Goal of the exercise:
Copy out the rows from the line containing "Click the Regenerate model icon" up to and including the line containing "will [538, 204].", reproducing each one unchanged.

Data extract:
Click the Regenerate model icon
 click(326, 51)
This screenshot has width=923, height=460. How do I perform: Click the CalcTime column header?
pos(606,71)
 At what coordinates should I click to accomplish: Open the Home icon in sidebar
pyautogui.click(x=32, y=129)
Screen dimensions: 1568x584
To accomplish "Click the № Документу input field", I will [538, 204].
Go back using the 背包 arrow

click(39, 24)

---

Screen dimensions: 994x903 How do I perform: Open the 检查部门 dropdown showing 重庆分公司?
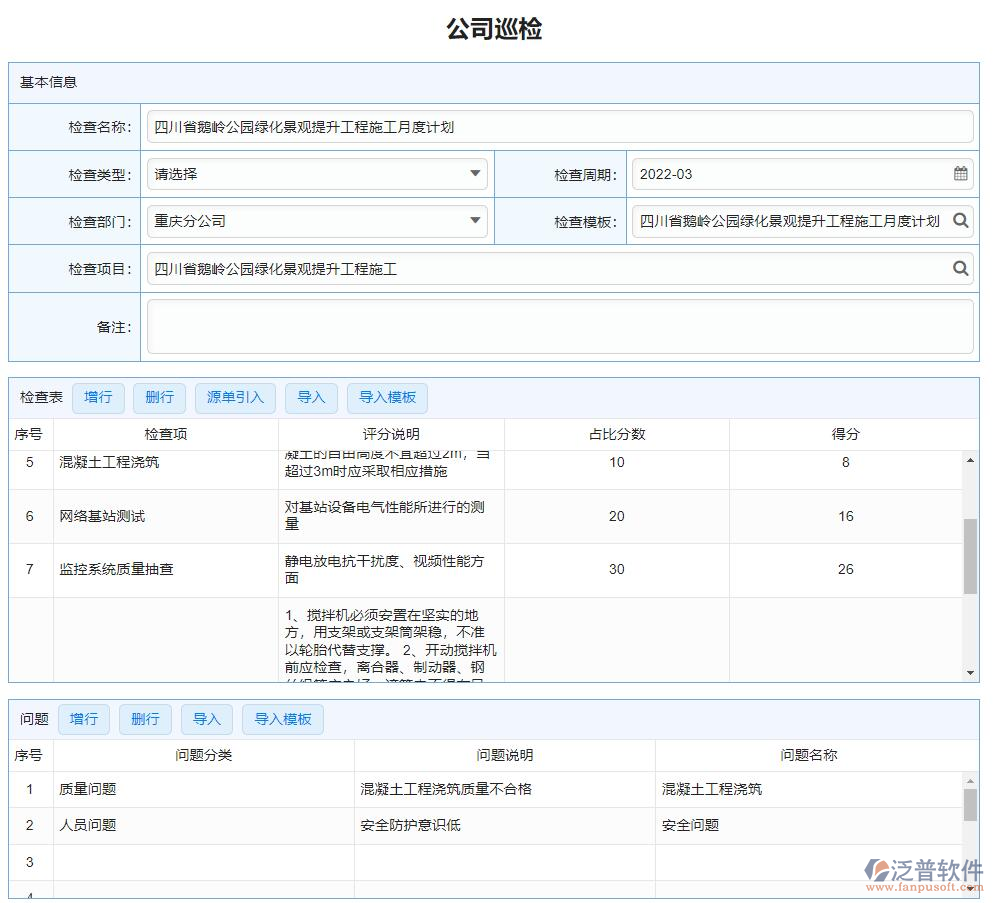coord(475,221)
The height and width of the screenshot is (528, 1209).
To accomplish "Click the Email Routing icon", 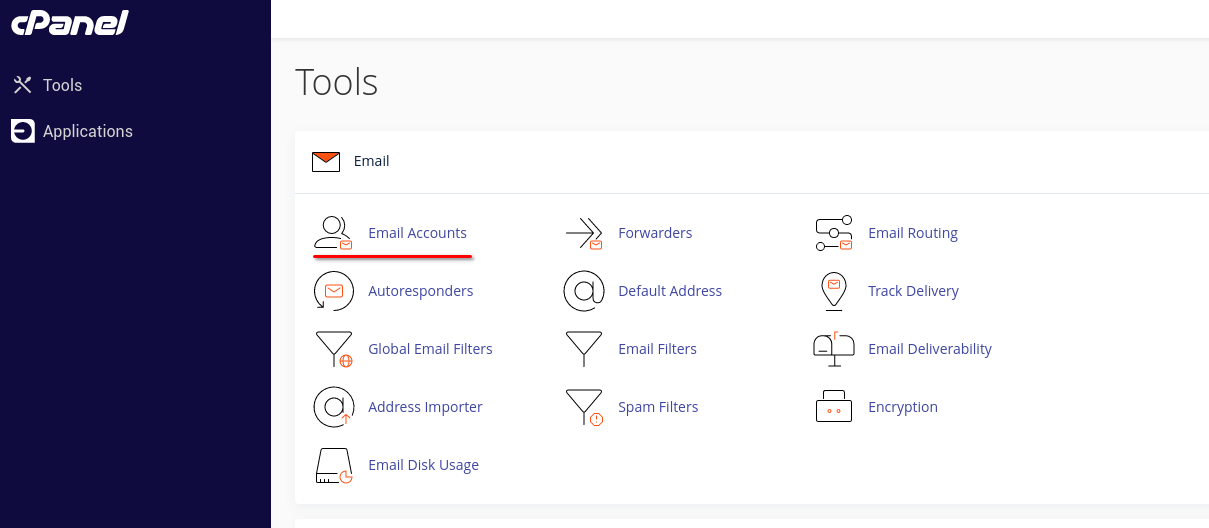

---

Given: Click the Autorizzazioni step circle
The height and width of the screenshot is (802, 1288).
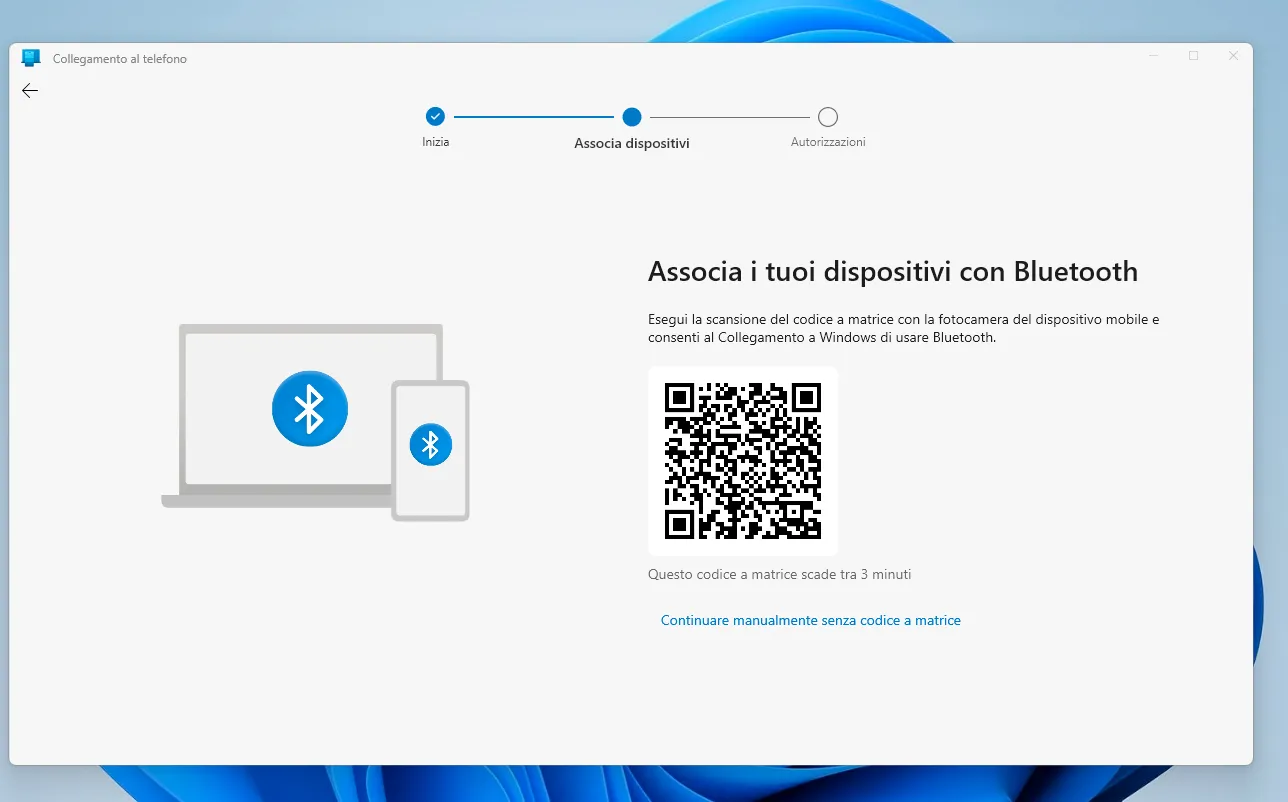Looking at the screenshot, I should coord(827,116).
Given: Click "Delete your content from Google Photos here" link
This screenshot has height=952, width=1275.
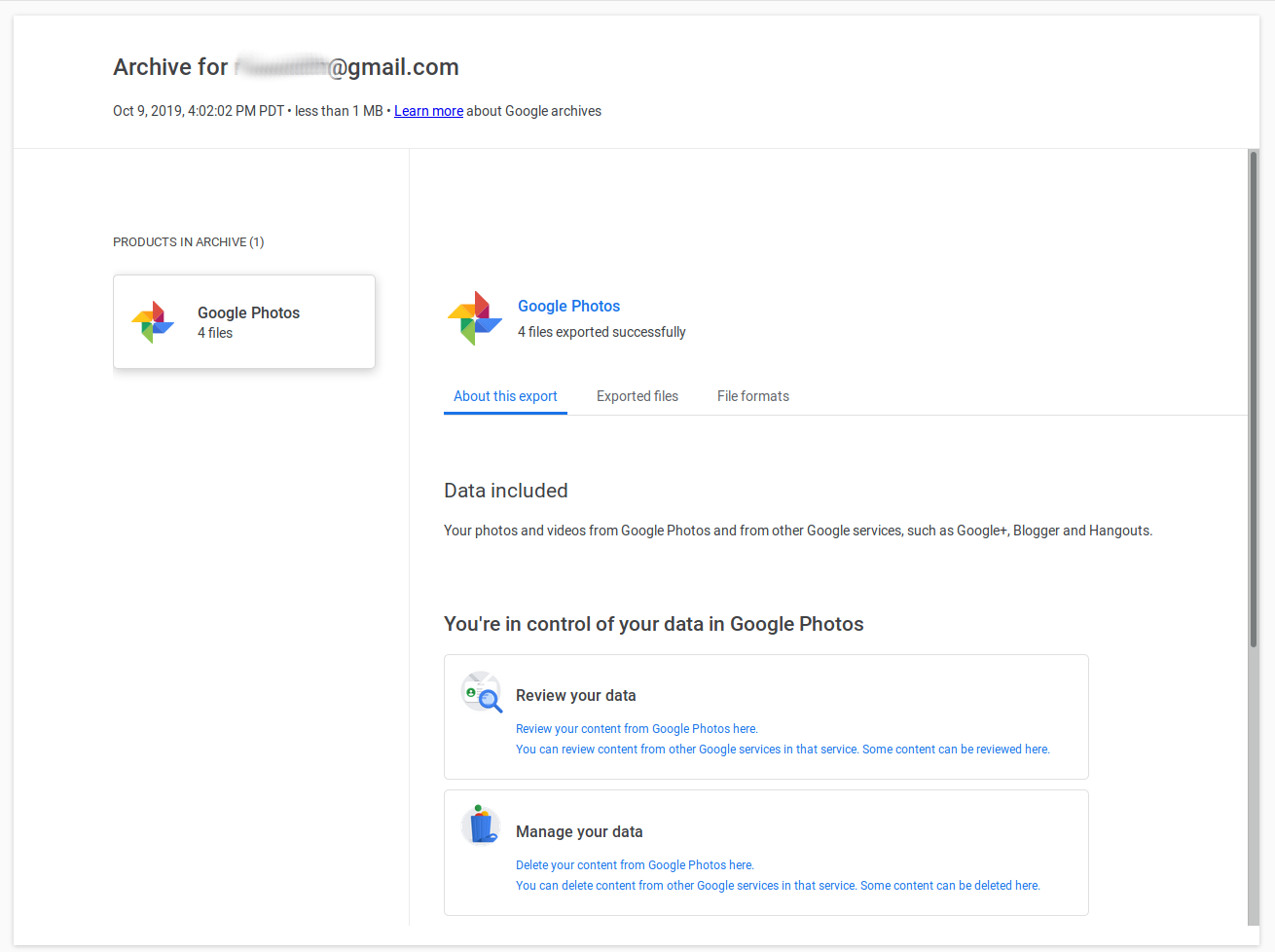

Reply:
Click the Regenerate model icon
 click(326, 51)
This screenshot has width=923, height=460. How do I perform: Click the CalcTime column header?
pos(606,71)
 At what coordinates should I click to accomplish: Open the Home icon in sidebar
pyautogui.click(x=32, y=129)
Screen dimensions: 1568x584
To accomplish "Click the № Документу input field", I will [538, 204].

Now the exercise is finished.